December 19, 2008 · 1 Comment

A -kind of- festive post for you before the holiday season kicks off for real… I read a few international blogs through the excellent global voices and one of the active ones is the Pakistani Spectator. Ghazala Khan does a regular series of interviews with bloggers from all over the place and it was my turn last week: 

Would you please tell us something about you and your site?

I write about public involvement in decision making. This is actually takes in quite a wide range of different issues, from the tension between different modes of governance and electoral systems to how individuals collaborate on decision making in their own communities, both locally and online. I blog here.

    Do you feel that you continue to grow in your writing the longer you write? Why is that important to you?

I think everyone learns as they write more frequently – it forces you to order your thoughts in a structured format and to try and imagine how others might understand your meaning. Having said that, I feel that the most important thing is to get out from behind the keyboard and monitor and to speak with a whole range of different people to gain inspiration whenever possible. That’s where you find opportunities to grow as an individual and as a member of several wider communities.

    I’m wondering what some of your memorable experiences are with blogging?

My favourite recent post was an interview with an Obama supporter on London bridge – I took a quick photo of him with my camera phone and it came out so well – really capturing the enthusiasm and spirit of the moment. I was affected by the belief of an individual that genuine change can come from those at the top rather than the cynicism that is often expressed towards decision makers in the UK.

    What do you do in order to keep up your communication with other bloggers?

**Given request**
Repeat word for word the part of the blog interview that begins at the words containing "I write about" and stops after "important to you?". Work from the blog interview alone.

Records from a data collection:
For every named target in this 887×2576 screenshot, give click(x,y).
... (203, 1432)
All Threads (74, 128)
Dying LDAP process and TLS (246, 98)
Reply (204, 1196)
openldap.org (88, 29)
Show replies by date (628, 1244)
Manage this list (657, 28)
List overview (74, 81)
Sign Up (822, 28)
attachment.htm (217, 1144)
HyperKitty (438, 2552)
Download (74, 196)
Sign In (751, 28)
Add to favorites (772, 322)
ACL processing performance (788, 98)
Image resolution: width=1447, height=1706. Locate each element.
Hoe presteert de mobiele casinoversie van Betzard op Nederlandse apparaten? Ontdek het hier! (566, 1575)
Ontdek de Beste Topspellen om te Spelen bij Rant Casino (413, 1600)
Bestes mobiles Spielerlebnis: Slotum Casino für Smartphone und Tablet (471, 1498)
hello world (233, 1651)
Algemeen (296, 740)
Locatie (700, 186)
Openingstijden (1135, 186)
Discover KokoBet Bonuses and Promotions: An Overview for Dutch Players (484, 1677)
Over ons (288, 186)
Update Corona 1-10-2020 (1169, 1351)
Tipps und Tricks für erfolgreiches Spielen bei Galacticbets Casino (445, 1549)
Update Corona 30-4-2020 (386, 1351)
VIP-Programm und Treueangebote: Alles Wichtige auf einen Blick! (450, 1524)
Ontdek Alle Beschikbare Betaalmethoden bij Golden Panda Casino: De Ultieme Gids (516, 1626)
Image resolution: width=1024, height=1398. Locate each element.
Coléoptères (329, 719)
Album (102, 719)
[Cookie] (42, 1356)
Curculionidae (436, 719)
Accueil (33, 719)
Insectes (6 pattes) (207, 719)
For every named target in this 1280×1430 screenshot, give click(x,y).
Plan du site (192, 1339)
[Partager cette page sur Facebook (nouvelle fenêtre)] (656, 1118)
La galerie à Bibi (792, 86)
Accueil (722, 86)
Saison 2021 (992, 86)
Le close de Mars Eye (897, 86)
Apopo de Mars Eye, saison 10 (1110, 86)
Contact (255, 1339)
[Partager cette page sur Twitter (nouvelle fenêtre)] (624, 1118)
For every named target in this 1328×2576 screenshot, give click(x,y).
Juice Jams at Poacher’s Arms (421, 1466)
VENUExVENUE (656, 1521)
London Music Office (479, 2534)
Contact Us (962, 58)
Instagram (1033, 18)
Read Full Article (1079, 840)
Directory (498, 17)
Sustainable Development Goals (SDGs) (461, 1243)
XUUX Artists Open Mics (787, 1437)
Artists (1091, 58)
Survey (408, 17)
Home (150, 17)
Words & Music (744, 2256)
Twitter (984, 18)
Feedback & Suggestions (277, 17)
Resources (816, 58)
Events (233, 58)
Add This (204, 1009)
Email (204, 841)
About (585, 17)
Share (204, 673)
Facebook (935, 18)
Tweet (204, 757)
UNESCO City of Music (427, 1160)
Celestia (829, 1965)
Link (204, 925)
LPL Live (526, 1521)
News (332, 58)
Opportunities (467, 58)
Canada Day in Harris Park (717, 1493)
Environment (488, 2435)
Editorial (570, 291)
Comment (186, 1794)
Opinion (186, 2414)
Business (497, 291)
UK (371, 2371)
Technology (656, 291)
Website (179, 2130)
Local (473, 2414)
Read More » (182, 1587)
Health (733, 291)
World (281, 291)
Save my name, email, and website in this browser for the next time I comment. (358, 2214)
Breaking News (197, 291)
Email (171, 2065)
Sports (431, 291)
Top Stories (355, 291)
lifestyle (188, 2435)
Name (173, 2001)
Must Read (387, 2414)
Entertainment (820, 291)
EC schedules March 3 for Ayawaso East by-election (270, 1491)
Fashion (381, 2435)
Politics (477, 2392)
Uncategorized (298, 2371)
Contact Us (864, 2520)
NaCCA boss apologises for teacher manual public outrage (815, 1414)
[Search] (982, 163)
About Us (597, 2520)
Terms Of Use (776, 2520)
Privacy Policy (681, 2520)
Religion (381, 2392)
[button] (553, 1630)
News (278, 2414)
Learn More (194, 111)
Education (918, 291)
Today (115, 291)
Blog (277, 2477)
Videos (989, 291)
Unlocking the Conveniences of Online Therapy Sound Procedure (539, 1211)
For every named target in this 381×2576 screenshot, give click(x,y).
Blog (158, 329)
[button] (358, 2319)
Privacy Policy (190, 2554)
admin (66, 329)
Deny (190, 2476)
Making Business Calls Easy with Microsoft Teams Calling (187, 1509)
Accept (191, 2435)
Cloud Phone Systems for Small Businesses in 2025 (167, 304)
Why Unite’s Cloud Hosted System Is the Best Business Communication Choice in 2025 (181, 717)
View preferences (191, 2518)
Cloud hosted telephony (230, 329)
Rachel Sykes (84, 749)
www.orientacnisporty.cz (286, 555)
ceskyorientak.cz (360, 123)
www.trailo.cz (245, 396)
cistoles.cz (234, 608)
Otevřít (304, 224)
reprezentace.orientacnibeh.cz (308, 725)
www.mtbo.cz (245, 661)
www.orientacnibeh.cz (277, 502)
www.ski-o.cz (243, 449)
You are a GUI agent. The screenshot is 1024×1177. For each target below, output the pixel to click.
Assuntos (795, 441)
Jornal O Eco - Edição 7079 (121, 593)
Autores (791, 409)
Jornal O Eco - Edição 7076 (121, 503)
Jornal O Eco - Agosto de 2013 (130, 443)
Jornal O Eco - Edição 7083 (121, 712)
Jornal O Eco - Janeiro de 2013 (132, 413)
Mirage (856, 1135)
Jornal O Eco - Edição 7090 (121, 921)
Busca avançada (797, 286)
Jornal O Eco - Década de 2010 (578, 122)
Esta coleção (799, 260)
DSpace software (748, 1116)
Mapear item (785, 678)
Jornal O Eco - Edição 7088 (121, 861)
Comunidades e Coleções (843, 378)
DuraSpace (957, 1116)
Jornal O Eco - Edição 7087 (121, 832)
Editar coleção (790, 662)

**Complete response**
I write about public involvement in decision making. This is actually takes in quite a wide range of different issues, from the tension between different modes of governance and electoral systems to how individuals collaborate on decision making in their own communities, both locally and online. I blog here.

    Do you feel that you continue to grow in your writing the longer you write? Why is that important to you?